Il découvrit encore, un peu plus tard, que le choc et la douleur des coups, même la chute humiliante et le heurt des membres sur les planches, ne sont rien ; que ce qui affole, écœure et démoralise, c’est la poursuite sans répit de l’adversaire et la retraite devant sa menace constante. De sorte qu’il suffit seulement, pour éviter le trouble et la peur, de foncer aveuglément sur ses rentrées, et d’être autant que lui celui qui poursuit, tout au moins jusqu’à l’évanouissement final.

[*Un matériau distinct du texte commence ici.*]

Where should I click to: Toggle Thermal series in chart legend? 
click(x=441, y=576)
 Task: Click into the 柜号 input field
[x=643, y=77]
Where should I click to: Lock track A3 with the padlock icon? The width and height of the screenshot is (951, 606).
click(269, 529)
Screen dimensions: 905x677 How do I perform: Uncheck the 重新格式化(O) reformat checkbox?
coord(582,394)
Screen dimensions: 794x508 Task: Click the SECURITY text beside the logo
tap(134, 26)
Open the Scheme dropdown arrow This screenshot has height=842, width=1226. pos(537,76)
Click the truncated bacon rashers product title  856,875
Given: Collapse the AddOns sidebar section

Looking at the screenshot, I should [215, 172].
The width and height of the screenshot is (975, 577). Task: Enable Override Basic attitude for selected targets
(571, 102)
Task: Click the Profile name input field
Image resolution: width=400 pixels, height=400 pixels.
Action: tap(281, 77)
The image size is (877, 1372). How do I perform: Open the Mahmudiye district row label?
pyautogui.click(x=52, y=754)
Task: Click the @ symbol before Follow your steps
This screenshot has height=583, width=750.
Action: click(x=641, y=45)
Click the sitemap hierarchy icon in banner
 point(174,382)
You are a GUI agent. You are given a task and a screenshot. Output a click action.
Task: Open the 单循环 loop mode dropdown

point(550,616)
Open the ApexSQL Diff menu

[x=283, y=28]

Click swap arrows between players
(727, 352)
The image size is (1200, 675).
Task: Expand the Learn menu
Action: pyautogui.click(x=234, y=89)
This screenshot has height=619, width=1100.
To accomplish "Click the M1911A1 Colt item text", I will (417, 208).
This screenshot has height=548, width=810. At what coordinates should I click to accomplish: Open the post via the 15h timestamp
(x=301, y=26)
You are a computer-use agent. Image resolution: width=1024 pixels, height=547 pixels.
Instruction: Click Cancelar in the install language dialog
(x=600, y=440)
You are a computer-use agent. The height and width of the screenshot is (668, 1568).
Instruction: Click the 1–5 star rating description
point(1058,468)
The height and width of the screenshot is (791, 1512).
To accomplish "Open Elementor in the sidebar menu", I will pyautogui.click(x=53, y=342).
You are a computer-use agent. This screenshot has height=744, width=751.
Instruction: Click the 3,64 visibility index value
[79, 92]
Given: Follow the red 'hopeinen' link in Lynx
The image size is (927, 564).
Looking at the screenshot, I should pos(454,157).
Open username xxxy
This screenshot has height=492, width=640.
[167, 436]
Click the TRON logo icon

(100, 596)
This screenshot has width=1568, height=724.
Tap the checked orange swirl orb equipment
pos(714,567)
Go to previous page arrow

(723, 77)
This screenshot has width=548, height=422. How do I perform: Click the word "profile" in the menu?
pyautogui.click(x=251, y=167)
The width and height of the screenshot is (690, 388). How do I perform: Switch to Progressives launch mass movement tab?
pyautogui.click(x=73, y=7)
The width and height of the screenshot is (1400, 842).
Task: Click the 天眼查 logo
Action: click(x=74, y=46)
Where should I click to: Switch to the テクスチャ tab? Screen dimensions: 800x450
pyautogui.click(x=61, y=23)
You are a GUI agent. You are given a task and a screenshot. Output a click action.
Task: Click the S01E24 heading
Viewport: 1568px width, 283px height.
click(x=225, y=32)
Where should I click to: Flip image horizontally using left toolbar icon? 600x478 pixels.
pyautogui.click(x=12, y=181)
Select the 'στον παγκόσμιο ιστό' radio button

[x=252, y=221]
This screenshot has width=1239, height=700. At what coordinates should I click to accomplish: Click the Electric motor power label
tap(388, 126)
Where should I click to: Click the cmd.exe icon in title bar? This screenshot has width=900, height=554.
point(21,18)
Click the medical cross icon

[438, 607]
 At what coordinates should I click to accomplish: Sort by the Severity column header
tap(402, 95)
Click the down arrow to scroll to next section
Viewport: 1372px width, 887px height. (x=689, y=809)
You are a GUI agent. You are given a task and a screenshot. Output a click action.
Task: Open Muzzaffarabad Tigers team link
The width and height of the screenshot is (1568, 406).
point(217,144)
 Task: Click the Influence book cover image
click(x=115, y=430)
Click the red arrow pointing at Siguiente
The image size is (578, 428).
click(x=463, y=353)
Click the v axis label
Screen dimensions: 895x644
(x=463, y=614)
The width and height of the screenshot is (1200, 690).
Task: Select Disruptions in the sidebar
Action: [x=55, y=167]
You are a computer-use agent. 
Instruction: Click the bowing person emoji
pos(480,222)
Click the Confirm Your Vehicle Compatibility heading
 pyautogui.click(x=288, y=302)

Et cela monta tout à coup en lui comme une marée joyeuse, l’instinct sûr qu’après tout ce n’était qu’un homme luttant contre un autre homme, qu’entre eux il n’y avait que de minimes différences de structure qui n’avaient pas tant d’importance ; et que, dans le but essentiel de combat, la déesse du beau sang rouge, des muscles vivants et de la virilité venait de surgir de lui, tout armée et prête à la guerre...

* * *

Toute la science péniblement acquise qu’il trouva tout à coup à son service, toute la force que des années d’exercice découragé lui avaient donnée quand même, tout l’orgueil d’être pour la première fois un homme qui se bat, et de ne pas songer à autre chose ; tout cela passa dans la détente de ses épaules, dans la ruse de ses feintes et de ses esquives, dans la fougue calculée qui le jetait en avant. Et l’homme au masque écrasé, travaillé avec art, s’affaiblit, flotta, vit rouge, chargea à l’aveuglette et se heurta à la cuirasse surnaturelle de héros que le « publican » de Highbury venait de ceindre...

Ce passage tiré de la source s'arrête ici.